Golla Babu Rao (born 10 August 1954) is an Indian politician and a former APPSC Group- I officer who is the current Member of Legislative of assembly of Payakaraopeta, Andhra Pradesh since May 2019, from the YSR Congress Party, under Shri. Y.S. Jagan Mohan Reddy, which won the 2019 AP Assembly elections with a historic majority, obtaining 151 seats out of 175 seats. Before entering politics, Babu Rao had worked as a Joint Commissioner of Panchayat Raj and Rural Development in Hyderabad, Telangana. Babu Rao is a Post Graduate in Economics, along with having an LLB Degree.

Personal life

Babu Rao was born to Golla Satyam and Golla Sayamma on 10 September 1954, in Kovvali, Denduluru Mandal, Andhra Pradesh. He went on to finish his Elementary school from the Salvation Army Elementary School and thereafter his matriculation from the Zilla Parishad High School, both in Kovvali. He attended Sir C.R. Reddy College, for his Intermediate and B.Com., in Eluru. Further, he went on to pursue a Post Graduate Degree in Economics from the D.N. Jain college, Jabalpur University, Madhya Pradesh. He also has an LLB Degree from the Osmania University, Hyderabad. He married Vasantha Kumari on 24 January 1988 and has two children – a son and a daughter.

Career

Golla Babu Rao began his professional career in the Group-I services in 1986, AP, as a District Panchayat Officer. He then worked as District Panchayat Officer, Khammam up to 1991. He has worked in Visakhapatnam from 1991 to 1993 as chief executive officer SETWIN, Visakhapatnam, Employment Generation and Youth Service. He was then promoted as the Deputy Development Officer and posted to Zilla Parishad, Visakhapatnam from 1993 to 1994. From 1994 to 1995, he was promoted again as a chief executive officer and posted to Zilla Parishad, Cuddapah. He was then posted in Visakhapatnam from 1995 to 1997 as CEO ZP. He also worked at East Godavari from 1997 to 2002 as CEO, Zilla Parishad. He was again posted as the CEO, Zilla Parishad, Visakhapatnam from 2002 to February 2004. And till his voluntary retirement in 2009, he worked as the Joint Commissioner of Panchayat Raj in Hyderabad.

Political life

As an ardent follower of Shri. Late YS Rajasekhara Reddy, Babu Rao began his political career, in 2009, as a member of the AP Legislative Assembly from Payakaraopeta, a reserved constituency in Visakhapatnam district.
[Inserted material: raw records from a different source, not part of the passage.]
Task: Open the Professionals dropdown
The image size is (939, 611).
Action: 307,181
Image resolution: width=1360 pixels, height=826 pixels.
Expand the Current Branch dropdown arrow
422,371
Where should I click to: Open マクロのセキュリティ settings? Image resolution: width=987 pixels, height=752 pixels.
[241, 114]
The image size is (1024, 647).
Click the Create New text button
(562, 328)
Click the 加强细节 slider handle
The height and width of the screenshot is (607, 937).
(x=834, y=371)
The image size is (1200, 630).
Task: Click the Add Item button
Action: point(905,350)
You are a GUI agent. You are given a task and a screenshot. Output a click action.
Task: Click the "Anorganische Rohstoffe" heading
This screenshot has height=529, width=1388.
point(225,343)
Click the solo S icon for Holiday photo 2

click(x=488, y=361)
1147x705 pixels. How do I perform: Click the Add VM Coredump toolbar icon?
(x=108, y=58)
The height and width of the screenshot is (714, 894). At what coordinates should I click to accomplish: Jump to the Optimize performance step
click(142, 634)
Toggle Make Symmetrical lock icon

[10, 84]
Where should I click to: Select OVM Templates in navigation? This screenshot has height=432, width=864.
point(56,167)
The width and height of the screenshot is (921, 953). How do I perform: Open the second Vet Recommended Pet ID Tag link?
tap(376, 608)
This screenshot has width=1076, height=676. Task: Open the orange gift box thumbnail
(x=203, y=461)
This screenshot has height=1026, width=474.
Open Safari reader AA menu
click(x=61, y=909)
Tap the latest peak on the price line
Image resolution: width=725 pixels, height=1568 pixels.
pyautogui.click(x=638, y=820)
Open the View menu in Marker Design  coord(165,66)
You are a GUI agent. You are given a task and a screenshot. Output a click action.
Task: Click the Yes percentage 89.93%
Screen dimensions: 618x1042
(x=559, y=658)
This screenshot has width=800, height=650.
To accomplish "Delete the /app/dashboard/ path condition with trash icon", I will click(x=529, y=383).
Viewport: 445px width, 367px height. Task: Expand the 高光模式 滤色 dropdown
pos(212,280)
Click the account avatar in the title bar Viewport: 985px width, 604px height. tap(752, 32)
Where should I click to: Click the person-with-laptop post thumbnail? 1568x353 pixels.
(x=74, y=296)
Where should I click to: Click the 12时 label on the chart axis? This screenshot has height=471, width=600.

Golla Babu Rao also lost one of his close friends, Dr. P. Subramanyam, a 1983 batch IAS officer, in the same helicopter crash with the late Chief Minister YSR.

As an MLA, he was part of implementing many schemes of the State Government. He also worked towards drinking water projects. Attempts are being made to prepare design for strong embankments on the Varaha river. As promised by the honorable chief minister, Shri Jagan Mohan Reddy, steps are being taken to revive Thandava and Etikoppaka Cooperative Sugar Factories in the district. A government college was sanctioned for Payakaraopeta under Babu Rao's tenure.